On the enterohepatic circulation of bile acids in man.

1. Fasting concentrations of C, CD and D were determined in systemic and portal venous serum in gallstone patients and controls (patients with adenomyoma of the gallbladder) undergoing cholecystectomy. No differences were observed between the two groups either in systemic or portal serum concentrations of the bile acids or in their hepatic uptake. Ketonic bile acid concentrations amounted to 9% and 8% of the non-oxidized bile acids in the systemic and portal circulation, respectively. 2. Fasting systemic and portal venous serum concentrations of bile acids were measured in gallstone patients fed with C and CD prior to cholecystectomy. Treatment with CD increased the total portal inflow of bile acids by 60%, whereas C treatment did not alter this total inflow compared with controls. This difference may partly explain why hepatic bile is unsaturated during treatment with CD, but not with C. 3. The postprandial concentrations of bile acids were determined in the systemic and portal venous circulation in cholecystectomized patients. The systemic venous bile acid level reflected the portal venous level. The estimated hepatic uptake of the individual bile acids was highly efficient and could not be saturated during maximal physiological portal inflow to the liver. The existence of a lymphatic transport of bile acids, calculated to correspond to about 0.2% of the portal transport, was demonstrated in four patients undergoing renal transplantation. 4. Cholestyramine treatment was shown to reduce the plasma cholesterol level in patients with familial hypercholesterolaemia without lowering the fasting systemic level of total bile acids.

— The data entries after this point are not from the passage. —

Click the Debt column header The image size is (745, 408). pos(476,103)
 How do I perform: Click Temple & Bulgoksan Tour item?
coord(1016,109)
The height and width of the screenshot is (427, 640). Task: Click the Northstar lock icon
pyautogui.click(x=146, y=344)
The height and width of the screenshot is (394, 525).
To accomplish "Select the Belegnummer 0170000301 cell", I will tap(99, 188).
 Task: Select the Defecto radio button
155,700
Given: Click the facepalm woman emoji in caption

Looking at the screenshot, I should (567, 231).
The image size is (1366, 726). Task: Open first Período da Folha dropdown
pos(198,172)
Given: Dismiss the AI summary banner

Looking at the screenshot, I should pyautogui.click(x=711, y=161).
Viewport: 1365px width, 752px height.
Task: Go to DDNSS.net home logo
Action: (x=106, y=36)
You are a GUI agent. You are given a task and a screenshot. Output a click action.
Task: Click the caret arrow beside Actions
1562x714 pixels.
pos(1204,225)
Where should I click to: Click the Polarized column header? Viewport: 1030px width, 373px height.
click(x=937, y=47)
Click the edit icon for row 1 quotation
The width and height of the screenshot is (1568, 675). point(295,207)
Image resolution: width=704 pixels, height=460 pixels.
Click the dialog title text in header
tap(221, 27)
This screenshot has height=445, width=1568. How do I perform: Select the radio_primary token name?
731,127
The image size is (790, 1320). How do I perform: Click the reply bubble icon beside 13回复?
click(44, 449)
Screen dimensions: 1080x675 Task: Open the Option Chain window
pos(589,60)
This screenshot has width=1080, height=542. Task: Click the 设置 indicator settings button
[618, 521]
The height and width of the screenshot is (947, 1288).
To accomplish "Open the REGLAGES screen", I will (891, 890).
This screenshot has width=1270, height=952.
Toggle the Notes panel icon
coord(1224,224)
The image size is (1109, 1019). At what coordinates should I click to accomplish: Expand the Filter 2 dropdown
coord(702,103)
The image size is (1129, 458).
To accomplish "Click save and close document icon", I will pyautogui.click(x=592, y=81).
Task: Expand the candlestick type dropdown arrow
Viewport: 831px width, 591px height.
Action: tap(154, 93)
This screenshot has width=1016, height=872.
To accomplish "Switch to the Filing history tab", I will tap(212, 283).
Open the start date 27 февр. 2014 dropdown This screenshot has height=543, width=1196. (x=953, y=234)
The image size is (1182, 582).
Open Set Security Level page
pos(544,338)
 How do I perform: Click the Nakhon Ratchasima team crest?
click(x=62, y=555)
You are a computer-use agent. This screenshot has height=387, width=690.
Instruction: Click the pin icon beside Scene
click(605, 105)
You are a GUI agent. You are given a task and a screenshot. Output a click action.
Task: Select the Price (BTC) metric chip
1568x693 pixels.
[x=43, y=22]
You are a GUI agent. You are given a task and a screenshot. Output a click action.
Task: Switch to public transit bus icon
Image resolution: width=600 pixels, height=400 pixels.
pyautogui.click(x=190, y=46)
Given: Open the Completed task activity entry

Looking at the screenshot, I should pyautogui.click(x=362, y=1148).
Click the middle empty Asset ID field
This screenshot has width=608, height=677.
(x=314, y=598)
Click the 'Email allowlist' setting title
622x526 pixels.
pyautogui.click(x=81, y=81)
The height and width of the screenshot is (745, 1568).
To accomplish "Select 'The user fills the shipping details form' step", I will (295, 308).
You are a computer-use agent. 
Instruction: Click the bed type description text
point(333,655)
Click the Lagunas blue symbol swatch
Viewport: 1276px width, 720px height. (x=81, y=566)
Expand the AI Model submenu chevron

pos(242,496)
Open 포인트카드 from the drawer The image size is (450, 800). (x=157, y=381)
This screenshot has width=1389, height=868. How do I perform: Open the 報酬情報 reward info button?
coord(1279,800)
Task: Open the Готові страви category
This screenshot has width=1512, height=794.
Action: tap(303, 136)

Nor did this treatment reduce the fasting portal inflow of total bile acids. The total bile acid concentration in healthy volunteers during treatment showed a 40% reduction postprandially, but not in the fasting state, indicating that the effect of cholestyramine on hepatic cholesterol metabolism is the consequence of a reduced postprandial inflow of portal bile acids. The effects of the loss of the active site of bile acid absorption on the postprandial serum bile acid pattern were studied in patients with ileal resections. In general, the postprandial response of C was reduced whereas that of CD remained less affected.